Ce soir-ci, cependant, tout était bien tranquille et, à part deux individus équivoques, reniflant la marée et glabres comme des courges, la clientèle ordinaire de commis aux layettes et de vieux sous-officiers sans bureau de tabac, regardait passivement la table où Renold présidait.

— Au fond, c’est très imprudent ce que vous faites. Surtout ce que vous me dites faire, murmura en tapinois Maurice Charlu, le diplomate, fondateur de la Pouponnière au quai d’Orsay. Réunions d’enfants de treize ans ! continuait-il en caboteur de code. Je préfère mon valet de chambre…

— Vous êtes attaché au foreign-office — comme l’on dit chez nous — ripostait Lyllian en chiffonnant des violettes… Vous êtes peut-être même attaché à l’office tout court… Je ne l’oublierai point, mon beau sire. Mais je me moque de l’opinion publique, et n’ayant rien qui pèse sur la conscience, je laisse grogner mon concierge et je vous permets de me donner des avis. J’aime mieux un baiser qu’un pourboire… Un baiser, d’ailleurs ? À peine… Chignon a croisé ma petite classe. Interrogez-le. C’est lui qui renseigne la préfecture.

Du vice avec ces mômes ? Suis-je assez vieux pour que cela m’attire ?

De l’initiation ? Laissez ce rôle-là aux magistrats cinquantenaires. J’ai trop souffert des leçons qu’on m’a faites, pour les révéler à mon tour.

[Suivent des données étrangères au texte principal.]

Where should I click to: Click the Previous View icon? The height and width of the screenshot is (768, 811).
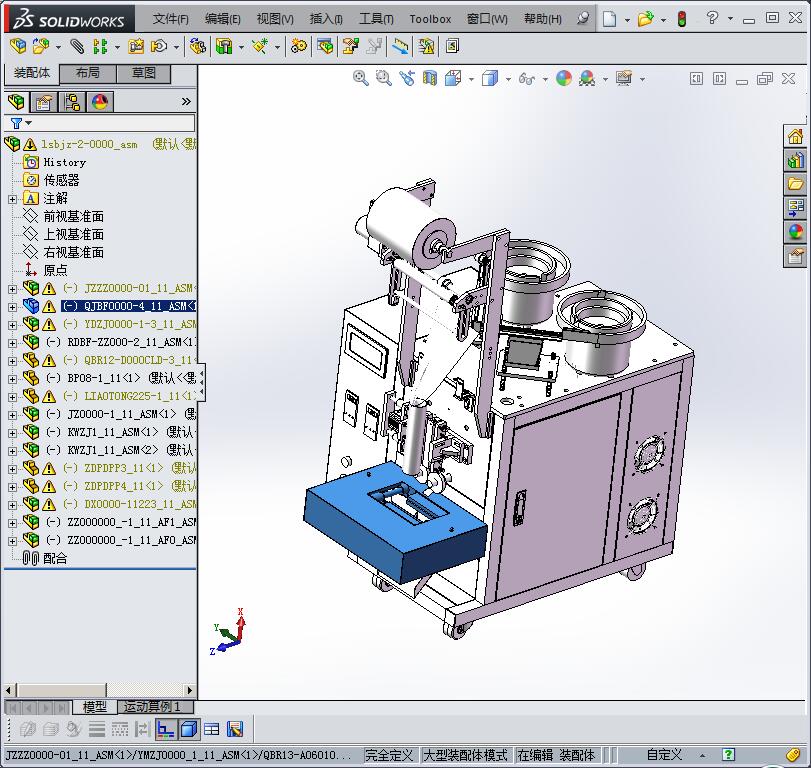(x=407, y=78)
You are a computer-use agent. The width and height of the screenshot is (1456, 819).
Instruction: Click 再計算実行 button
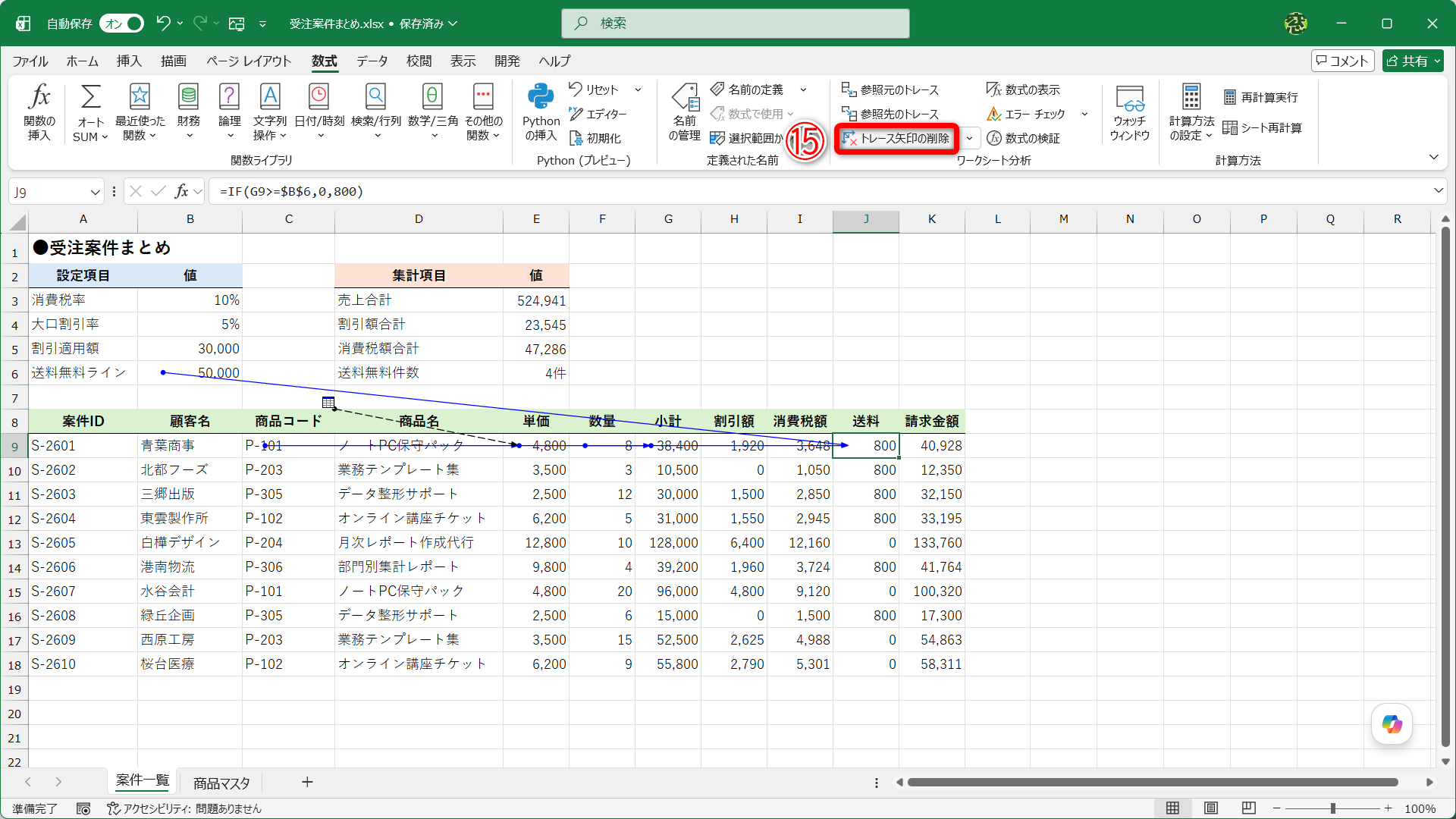(x=1260, y=97)
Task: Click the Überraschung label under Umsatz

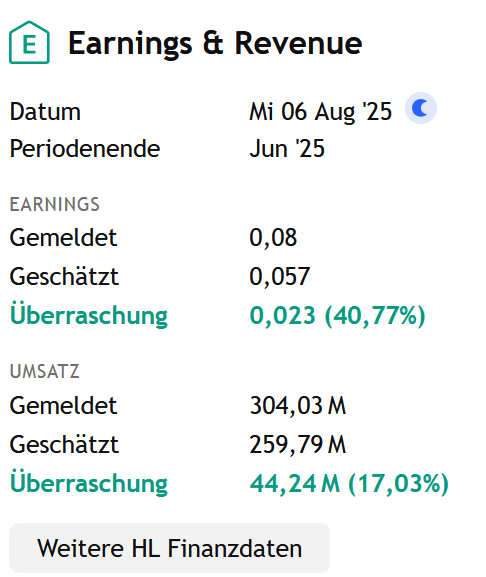Action: pyautogui.click(x=89, y=482)
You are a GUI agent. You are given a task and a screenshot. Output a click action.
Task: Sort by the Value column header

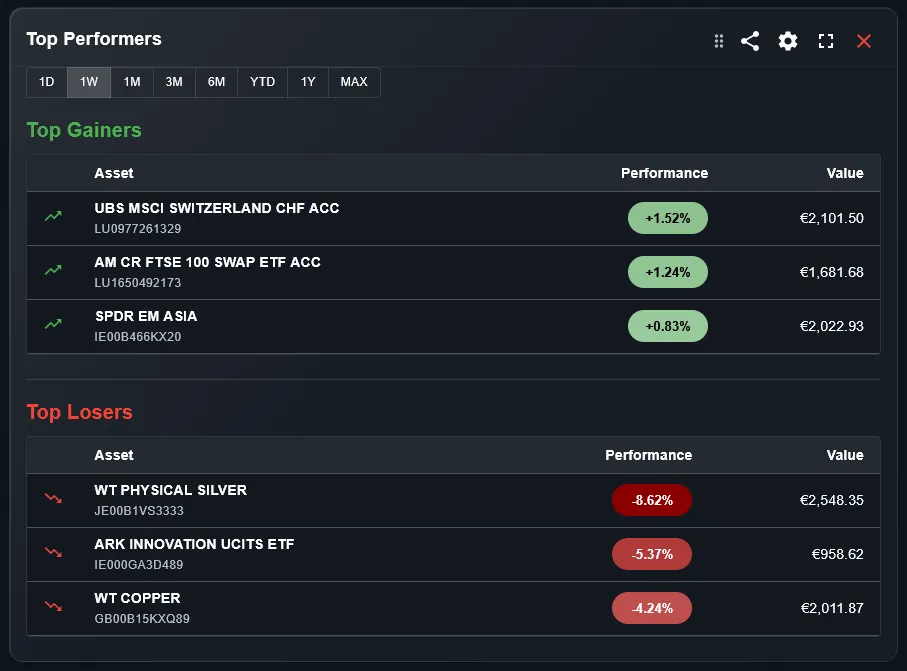845,173
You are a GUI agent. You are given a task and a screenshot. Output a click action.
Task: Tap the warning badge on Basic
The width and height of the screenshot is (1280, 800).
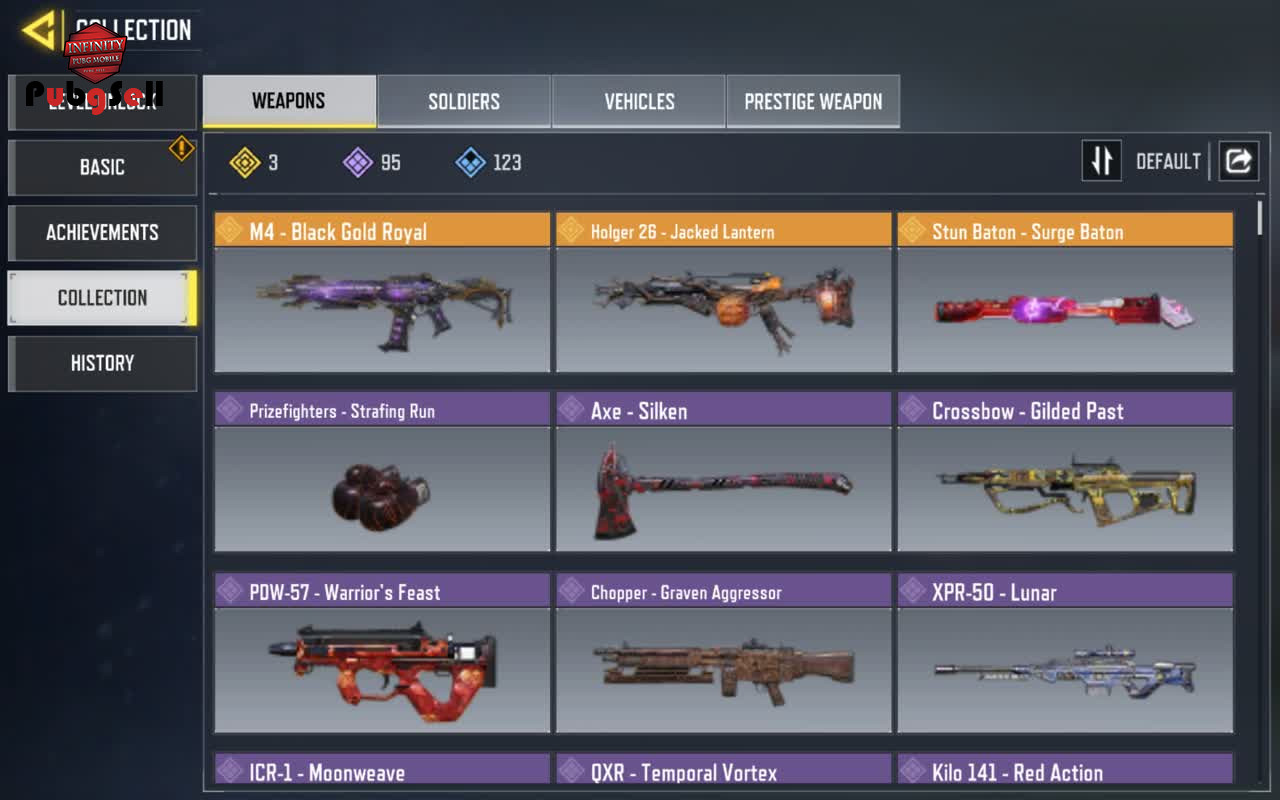pos(182,149)
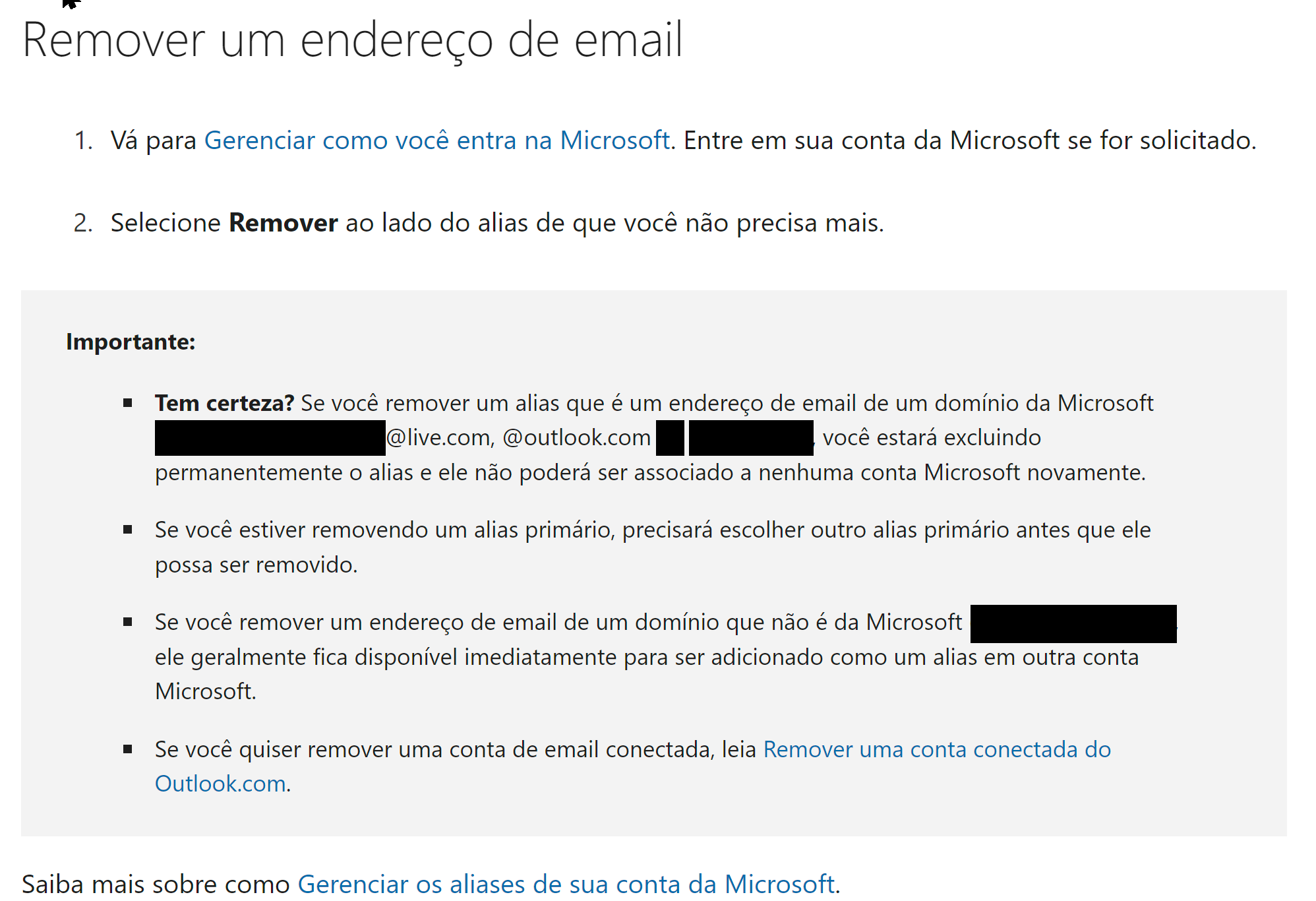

Du caprice, alors ? Peut-être et pas encore. Dites qu’entre un milieu où je ne suis qu’un grand gosse qui s’amuse, et une assemblée soit de vieilles dames, soit de contemporains snobs et sots où je ne suis qu’un petit gosse qui s’ennuie, je choisis le premier. J’ai vingt ans. C’est plus près de treize que de quarante. Et si la fraîcheur d’impression des uns me plaît davantage que la pédanterie ou le cynisme des autres, j’ai bien le droit de l’aimer.

— Prenez garde, ne parlez pas si fort… interrompait Charlu avec sa voix d’ouvreuse et son monocle en bec de gaz… On nous entend partout.

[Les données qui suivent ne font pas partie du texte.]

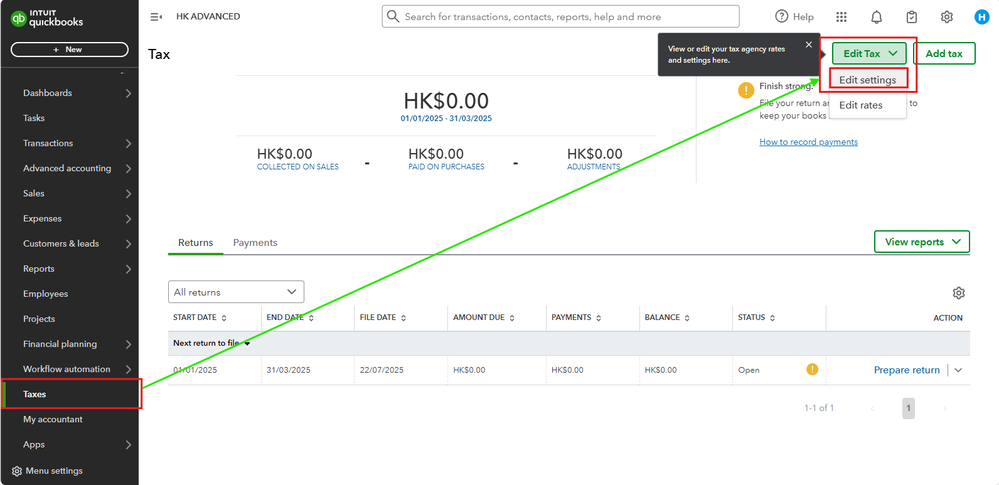Screen dimensions: 999x485
Task: Collapse the Next return to file group
Action: click(x=246, y=343)
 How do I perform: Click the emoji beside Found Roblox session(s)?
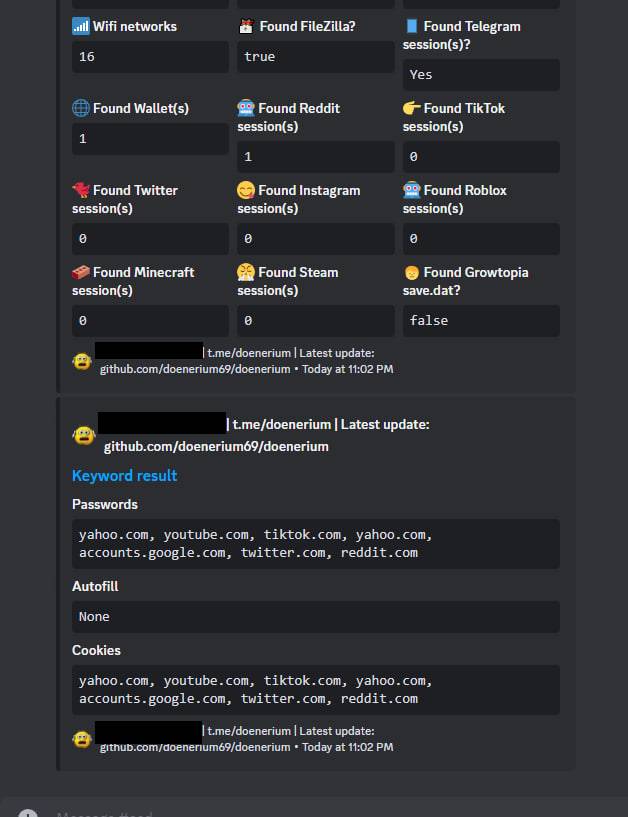411,190
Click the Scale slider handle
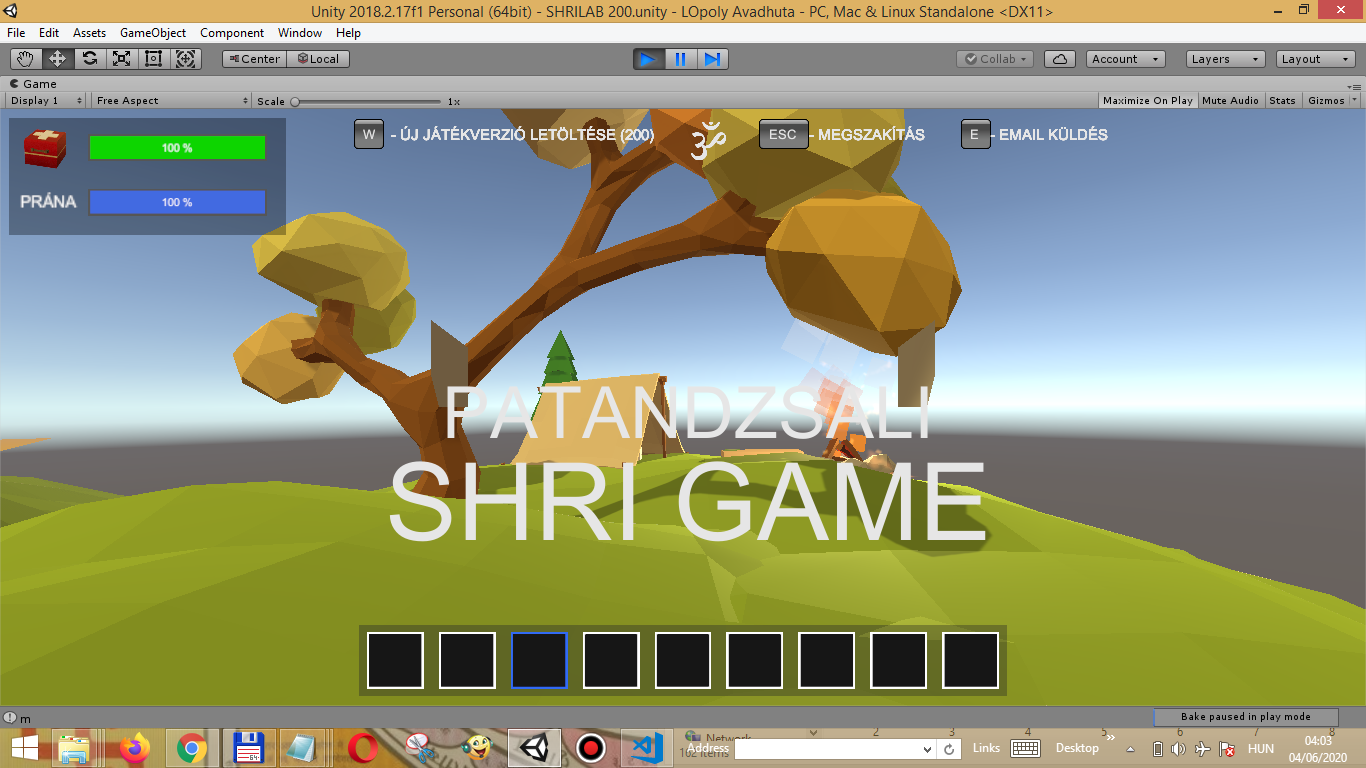1366x768 pixels. pyautogui.click(x=295, y=102)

— Que ces enfants qui viennent chez moi soient innocents et qu’ils ne parlent que de rosaires, j’en doute, continua Lyllian, sans répondre à Charlu. L’internat qu’ils ont connu, l’externat qu’ils pratiquent les ont depuis longtemps démoralisés. C’est justement là où modestement j’interviens.

— On dirait le Père Lacordaire, ou saint Newsky, insinuait le Prince.

— Autres jeux, autres poses, reprit Lyllian. Vous aussi, Skotieff, vous finirez dans la garde du Sacré-Cœur. Donc, mes potaches savent ce qu’ils ne devraient pas savoir. Entendu. Mais devinez-vous à quoi ils réduisent le mythe divinisé par Narcisse et par Adonis et que les plus grands poètes ont célébré ? Une poche trouée, des doigts qui frôlent, des yeux cernés. Voilà l’histoire !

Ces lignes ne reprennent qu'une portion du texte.